The engineering sector is also seeing innovation in various areas. MIT engineers have found direct evidence that plant seeds can sense the sound of falling rain, with rice seeds germinating faster when exposed to specific vibrations. Robot hands are becoming more skillful mimics of human dexterity through ultrasound imaging MIT Technology Review reported. Furthermore, engineered "mini livers" could offer an alternative to transplantation for individuals with chronic liver disease MIT Technology Review stated.

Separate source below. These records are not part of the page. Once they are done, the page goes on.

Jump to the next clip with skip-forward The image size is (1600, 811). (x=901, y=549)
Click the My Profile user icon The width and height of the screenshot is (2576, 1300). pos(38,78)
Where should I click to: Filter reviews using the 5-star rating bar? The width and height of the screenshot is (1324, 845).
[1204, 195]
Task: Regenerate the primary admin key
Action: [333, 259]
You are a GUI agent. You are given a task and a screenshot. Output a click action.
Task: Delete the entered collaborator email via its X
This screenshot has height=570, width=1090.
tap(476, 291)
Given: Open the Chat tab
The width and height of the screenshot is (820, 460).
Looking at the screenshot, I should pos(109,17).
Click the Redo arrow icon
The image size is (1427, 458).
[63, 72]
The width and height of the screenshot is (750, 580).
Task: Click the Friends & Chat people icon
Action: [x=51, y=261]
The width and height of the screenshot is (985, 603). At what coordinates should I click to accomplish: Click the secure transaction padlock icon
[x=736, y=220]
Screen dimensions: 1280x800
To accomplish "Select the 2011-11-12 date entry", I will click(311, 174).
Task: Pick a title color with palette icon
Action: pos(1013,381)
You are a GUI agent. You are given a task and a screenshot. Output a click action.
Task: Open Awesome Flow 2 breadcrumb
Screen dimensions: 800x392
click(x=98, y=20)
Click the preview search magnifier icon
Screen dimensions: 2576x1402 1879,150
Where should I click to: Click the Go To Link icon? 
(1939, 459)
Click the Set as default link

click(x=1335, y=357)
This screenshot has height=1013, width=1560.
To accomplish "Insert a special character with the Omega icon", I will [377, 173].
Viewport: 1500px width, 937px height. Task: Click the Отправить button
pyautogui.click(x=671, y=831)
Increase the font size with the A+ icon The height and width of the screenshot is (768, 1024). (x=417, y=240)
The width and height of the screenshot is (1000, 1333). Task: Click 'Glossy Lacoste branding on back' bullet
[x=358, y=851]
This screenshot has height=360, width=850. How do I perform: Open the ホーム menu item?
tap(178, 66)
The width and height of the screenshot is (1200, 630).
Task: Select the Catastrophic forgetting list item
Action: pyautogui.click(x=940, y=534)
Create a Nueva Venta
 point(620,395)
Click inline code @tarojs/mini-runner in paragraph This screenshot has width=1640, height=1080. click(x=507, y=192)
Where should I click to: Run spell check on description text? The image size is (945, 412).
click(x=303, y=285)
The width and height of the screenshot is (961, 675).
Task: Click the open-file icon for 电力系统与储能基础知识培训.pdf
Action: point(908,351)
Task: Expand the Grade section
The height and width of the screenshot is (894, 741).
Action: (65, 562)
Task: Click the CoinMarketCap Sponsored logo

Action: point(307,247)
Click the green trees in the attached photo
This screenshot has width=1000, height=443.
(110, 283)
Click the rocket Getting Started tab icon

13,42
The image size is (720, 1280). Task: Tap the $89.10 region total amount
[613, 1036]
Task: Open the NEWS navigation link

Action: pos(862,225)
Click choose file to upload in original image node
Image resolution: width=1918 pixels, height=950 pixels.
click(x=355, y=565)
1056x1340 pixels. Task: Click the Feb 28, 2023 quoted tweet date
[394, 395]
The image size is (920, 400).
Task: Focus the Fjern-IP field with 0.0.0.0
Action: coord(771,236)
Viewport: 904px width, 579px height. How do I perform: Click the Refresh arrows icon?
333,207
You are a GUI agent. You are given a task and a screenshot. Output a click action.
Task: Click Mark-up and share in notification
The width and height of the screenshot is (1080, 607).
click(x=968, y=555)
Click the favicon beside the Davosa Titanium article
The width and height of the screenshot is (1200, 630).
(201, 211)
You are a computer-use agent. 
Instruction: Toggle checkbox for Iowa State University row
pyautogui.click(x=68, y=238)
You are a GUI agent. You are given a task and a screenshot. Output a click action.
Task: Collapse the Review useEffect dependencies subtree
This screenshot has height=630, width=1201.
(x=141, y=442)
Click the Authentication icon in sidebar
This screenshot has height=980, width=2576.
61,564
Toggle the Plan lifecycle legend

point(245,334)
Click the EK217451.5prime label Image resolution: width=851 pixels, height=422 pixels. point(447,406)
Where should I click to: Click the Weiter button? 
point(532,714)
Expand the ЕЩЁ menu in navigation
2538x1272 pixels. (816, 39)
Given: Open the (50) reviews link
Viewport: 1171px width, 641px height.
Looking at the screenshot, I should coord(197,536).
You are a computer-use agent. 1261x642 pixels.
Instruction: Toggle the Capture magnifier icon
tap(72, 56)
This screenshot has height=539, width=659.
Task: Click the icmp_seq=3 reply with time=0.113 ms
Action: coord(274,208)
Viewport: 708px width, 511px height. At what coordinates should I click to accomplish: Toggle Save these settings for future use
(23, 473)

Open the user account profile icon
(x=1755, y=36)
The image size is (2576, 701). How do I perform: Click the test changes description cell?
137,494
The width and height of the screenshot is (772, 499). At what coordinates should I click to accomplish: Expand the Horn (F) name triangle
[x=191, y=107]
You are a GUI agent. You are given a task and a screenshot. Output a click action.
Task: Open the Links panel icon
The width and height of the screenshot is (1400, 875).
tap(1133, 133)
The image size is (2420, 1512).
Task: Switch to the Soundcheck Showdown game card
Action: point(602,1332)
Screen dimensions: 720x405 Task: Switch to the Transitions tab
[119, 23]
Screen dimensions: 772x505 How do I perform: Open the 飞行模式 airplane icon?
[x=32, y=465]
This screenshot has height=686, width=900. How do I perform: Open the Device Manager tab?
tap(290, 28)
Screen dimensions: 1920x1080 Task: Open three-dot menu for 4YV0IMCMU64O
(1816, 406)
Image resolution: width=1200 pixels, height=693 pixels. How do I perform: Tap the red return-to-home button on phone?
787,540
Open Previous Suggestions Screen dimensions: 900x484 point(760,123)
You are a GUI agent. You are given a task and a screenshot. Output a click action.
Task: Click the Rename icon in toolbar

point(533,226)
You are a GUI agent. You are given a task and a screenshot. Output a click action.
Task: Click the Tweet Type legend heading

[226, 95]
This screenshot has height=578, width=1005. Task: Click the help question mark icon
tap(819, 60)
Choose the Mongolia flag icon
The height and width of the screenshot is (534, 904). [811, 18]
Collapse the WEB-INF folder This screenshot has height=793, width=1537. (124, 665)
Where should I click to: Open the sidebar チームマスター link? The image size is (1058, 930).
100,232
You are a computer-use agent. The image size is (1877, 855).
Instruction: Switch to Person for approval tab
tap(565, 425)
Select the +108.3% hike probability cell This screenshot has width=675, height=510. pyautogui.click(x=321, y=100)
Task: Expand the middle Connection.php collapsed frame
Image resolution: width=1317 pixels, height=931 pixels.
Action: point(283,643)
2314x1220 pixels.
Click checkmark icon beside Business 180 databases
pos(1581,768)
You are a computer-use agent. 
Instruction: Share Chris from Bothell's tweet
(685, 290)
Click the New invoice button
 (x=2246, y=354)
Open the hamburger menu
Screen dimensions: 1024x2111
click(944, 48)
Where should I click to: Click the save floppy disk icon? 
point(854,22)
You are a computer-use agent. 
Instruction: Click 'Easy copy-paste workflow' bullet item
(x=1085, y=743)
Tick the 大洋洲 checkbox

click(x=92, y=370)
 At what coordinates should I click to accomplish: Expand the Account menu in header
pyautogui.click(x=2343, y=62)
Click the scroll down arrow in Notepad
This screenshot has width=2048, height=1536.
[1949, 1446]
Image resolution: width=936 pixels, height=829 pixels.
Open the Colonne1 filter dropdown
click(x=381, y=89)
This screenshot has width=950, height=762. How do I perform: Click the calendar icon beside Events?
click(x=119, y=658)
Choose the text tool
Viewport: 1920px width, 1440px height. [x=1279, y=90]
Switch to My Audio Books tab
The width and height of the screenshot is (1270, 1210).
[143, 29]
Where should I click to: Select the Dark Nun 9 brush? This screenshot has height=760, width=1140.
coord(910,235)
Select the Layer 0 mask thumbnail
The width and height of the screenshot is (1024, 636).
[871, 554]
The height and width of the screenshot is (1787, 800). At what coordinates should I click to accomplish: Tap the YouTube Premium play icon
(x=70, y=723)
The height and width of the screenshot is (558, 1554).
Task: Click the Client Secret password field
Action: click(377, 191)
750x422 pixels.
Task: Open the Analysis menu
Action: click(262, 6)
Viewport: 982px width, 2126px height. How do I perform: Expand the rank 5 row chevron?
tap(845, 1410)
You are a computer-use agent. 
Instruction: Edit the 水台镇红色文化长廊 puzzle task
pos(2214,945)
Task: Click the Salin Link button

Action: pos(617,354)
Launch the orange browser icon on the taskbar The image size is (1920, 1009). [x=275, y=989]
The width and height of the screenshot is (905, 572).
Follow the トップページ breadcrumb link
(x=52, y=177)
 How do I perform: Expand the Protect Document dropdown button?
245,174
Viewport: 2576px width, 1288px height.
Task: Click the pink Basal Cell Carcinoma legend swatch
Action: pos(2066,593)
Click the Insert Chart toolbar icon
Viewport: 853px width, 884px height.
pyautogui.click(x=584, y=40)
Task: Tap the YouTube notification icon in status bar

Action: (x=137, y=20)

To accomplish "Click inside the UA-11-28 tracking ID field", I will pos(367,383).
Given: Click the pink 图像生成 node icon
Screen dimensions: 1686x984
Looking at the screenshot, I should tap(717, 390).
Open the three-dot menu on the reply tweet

Efforts are underway to establish shared standards for advanced AI, with OpenAI supporting evaluation frameworks, safety practices, and global cooperation through initiatives like the Appia Foundation. AI is also being deployed to address real-world challenges, such as elephant alert systems aimed at preventing deadly human-wildlife clashes in India.

The infrastructure supporting these advancements is also evolving. Europe is contending with its power grid being pushed to its limits by record-breaking heat waves, leading to power plant shutdowns MIT Technology Review observed. The chipmaking industry is witnessing the emergence of massive, complex machinery, like a $400 million machine powering the future of chip fabrication MIT Technology Review AI detailed.

Other notable engineering developments include reinvented zippers with adaptable fasteners MIT Technology Review noted and a portable, chip-scale sensor, Plasmo Sniff, designed to diagnose pneumonia and other lung conditions within minutes by analyzing breath MIT Technology Review reported. This array of innovations highlights a broad push across scientific and engineering disciplines, supported by organizations like MIT, which advocates for research, innovation, and education MIT Technology Review stated.